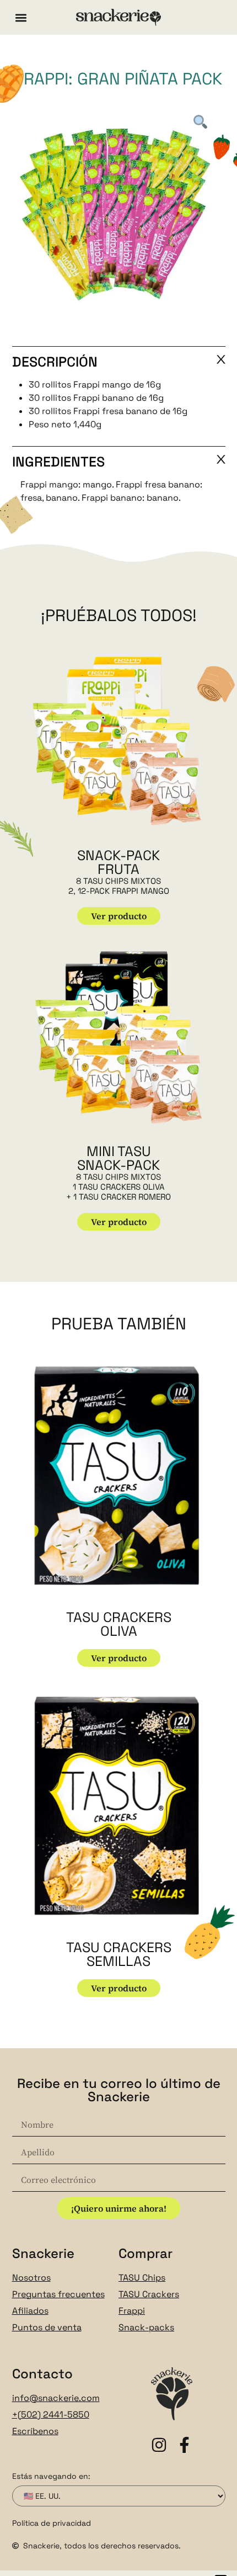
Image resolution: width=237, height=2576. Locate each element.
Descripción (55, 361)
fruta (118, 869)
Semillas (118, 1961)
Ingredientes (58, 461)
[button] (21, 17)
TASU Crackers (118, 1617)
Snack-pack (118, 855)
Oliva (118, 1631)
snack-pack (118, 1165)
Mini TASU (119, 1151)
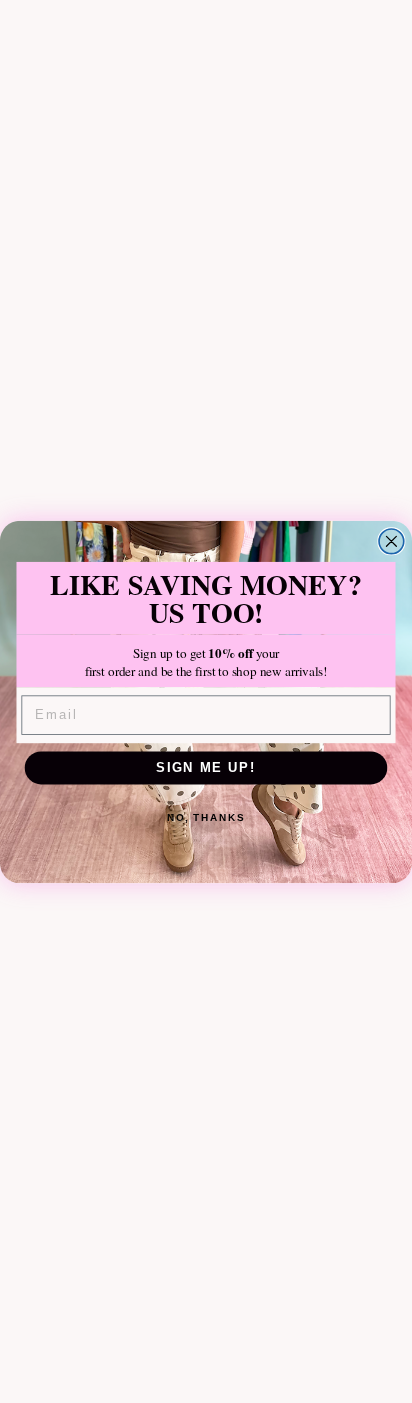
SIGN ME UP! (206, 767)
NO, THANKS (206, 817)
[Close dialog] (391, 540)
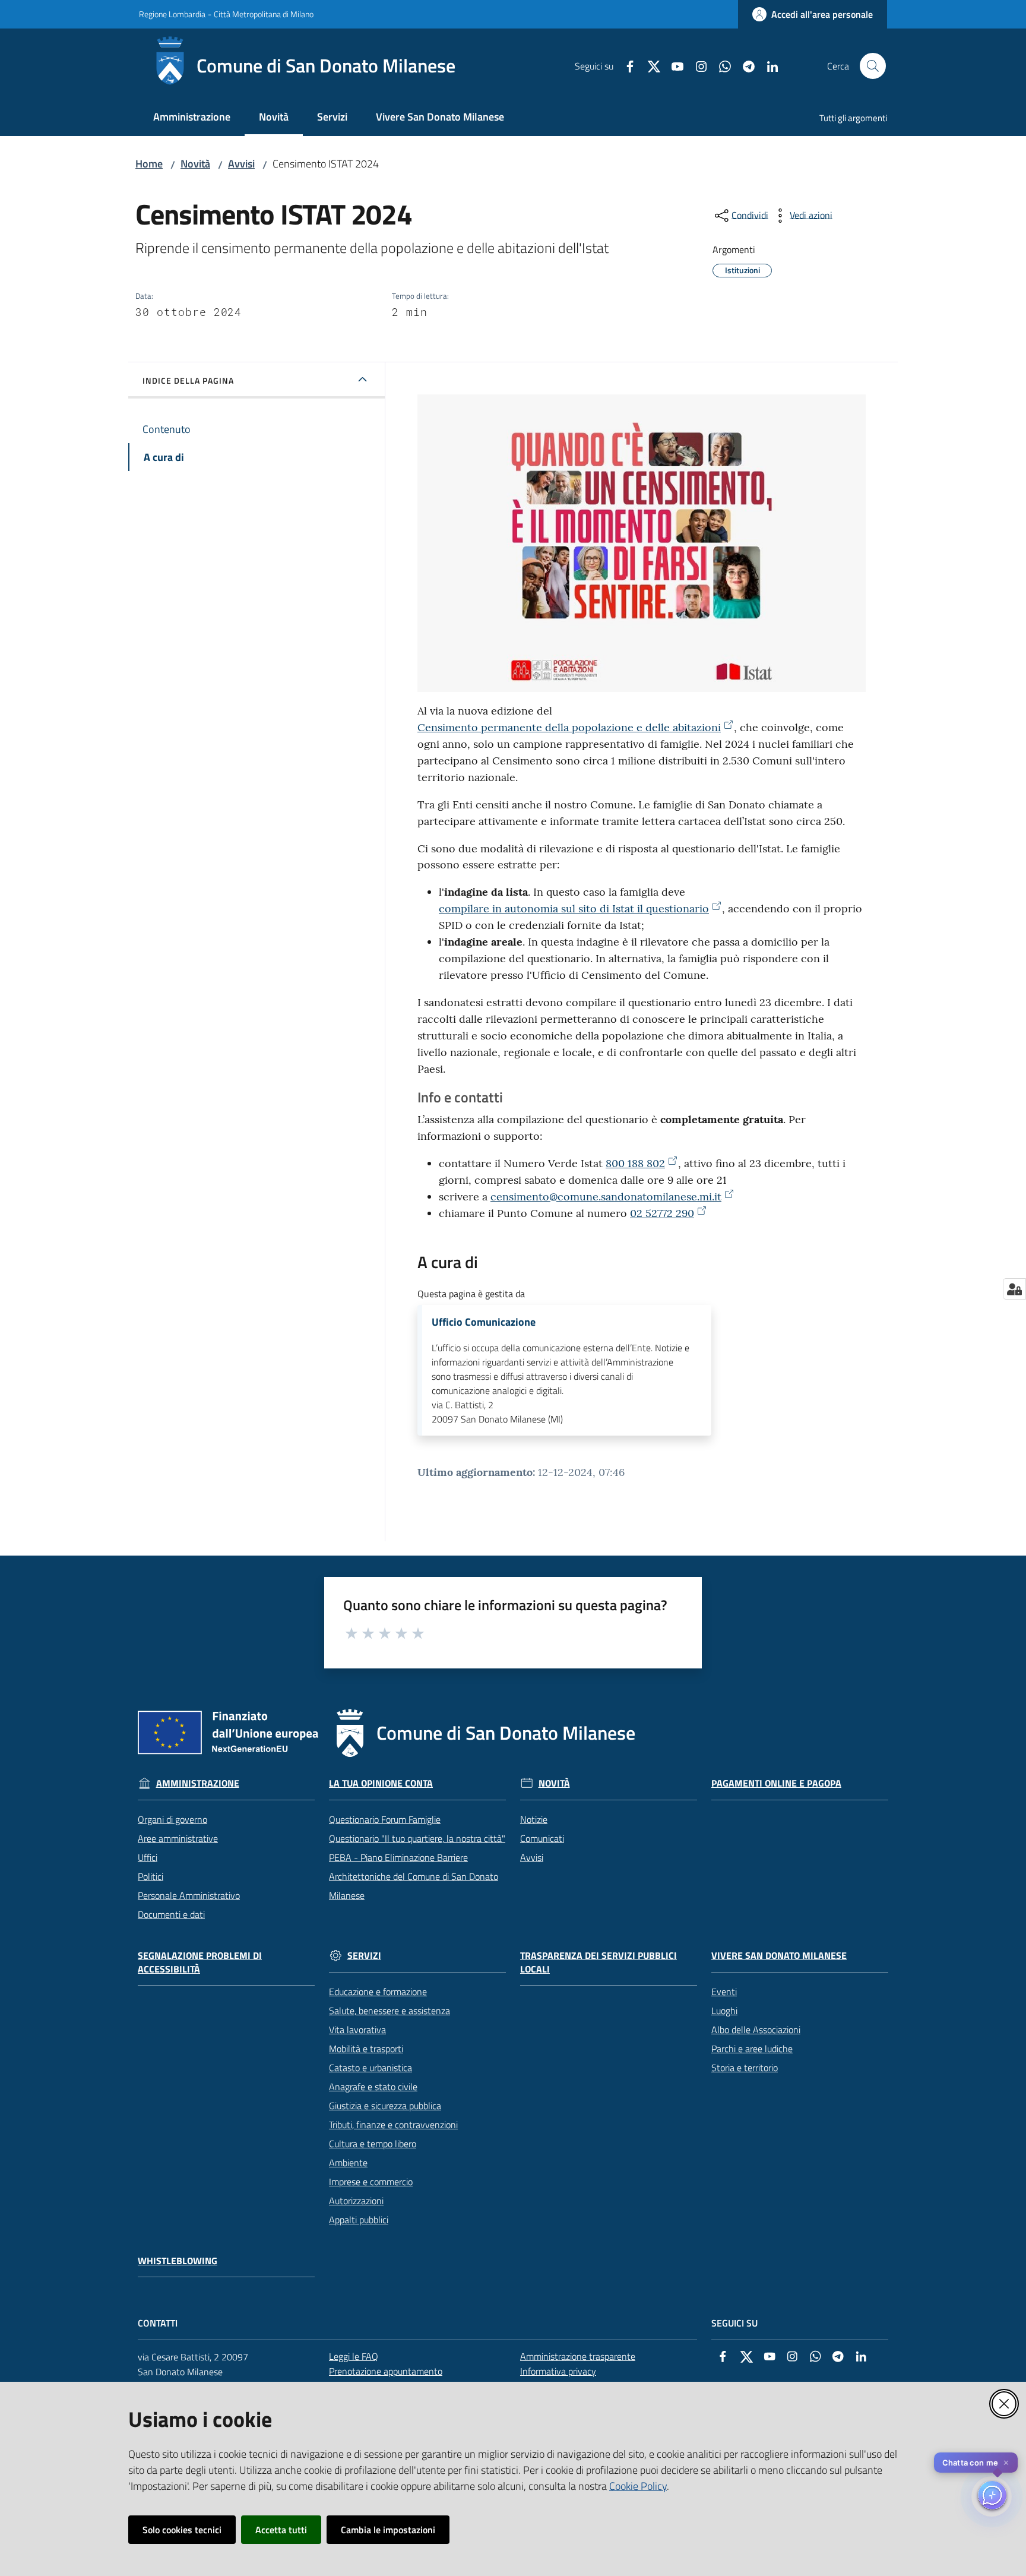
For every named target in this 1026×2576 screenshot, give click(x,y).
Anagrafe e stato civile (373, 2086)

* * *

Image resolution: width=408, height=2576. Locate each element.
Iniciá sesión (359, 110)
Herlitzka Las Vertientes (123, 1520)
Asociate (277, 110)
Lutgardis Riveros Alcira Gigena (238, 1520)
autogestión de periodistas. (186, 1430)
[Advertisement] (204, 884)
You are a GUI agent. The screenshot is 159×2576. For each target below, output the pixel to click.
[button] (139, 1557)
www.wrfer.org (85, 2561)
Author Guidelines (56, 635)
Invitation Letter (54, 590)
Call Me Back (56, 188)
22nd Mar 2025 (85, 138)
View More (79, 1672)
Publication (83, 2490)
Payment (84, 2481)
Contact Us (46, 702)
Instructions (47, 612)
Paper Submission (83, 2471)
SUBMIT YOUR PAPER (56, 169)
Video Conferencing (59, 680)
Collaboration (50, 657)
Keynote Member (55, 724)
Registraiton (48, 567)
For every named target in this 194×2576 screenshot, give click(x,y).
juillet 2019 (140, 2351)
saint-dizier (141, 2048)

==

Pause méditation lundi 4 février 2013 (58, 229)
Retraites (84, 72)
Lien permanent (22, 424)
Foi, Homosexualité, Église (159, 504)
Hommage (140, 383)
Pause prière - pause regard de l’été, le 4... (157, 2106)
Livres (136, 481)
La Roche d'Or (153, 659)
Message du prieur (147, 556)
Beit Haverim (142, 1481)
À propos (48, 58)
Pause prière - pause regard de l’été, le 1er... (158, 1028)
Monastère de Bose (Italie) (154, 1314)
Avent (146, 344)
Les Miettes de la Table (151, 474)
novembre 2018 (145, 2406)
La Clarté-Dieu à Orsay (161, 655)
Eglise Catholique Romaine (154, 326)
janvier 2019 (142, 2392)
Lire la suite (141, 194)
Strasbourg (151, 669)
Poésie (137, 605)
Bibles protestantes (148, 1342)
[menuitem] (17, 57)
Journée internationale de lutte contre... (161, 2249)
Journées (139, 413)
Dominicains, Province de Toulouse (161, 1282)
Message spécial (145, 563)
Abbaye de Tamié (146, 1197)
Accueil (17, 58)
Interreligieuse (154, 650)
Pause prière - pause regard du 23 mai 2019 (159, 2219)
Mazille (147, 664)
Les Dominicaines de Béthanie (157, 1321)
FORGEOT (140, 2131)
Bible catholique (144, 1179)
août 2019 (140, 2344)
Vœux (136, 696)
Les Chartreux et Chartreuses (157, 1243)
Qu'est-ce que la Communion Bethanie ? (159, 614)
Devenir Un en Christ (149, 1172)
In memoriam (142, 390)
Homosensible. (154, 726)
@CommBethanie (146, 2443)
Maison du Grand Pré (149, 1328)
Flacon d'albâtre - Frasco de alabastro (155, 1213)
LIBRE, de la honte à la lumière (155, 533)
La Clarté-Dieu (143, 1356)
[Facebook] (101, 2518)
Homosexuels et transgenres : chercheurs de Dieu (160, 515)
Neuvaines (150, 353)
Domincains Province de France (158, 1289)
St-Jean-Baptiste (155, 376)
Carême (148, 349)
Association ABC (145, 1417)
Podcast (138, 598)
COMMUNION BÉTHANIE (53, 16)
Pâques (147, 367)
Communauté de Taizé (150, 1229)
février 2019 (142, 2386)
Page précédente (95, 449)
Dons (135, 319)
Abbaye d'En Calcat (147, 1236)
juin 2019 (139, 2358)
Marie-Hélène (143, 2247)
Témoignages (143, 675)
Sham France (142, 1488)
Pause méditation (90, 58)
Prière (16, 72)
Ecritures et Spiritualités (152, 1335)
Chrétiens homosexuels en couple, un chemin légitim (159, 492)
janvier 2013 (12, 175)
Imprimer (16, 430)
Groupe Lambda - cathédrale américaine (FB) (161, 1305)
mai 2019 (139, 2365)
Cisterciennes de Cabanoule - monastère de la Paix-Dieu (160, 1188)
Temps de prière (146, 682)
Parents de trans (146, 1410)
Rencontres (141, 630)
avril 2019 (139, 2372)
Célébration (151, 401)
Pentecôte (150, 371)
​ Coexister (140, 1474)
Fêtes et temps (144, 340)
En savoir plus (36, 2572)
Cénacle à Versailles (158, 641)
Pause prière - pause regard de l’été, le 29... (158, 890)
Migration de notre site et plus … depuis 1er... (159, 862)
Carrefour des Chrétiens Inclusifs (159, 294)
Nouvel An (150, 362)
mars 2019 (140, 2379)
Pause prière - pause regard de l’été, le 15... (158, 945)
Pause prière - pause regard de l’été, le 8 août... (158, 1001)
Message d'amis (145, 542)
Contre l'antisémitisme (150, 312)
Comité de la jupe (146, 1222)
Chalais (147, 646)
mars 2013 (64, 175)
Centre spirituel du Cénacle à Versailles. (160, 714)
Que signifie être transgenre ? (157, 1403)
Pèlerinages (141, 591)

Required work: From the line with "SIGN ME UP! (206, 767)" up to and including the line with "Anagrafe e stato civile (373, 2086)" above, retype every line exactly and nothing more; leave out the pictures.

Your solution:
SIGN ME UP! (206, 767)
NO, THANKS (206, 817)
[Close dialog] (391, 540)
For every named target in this 1026×2576 screenshot, give click(x,y).
Anagrafe e stato civile (373, 2086)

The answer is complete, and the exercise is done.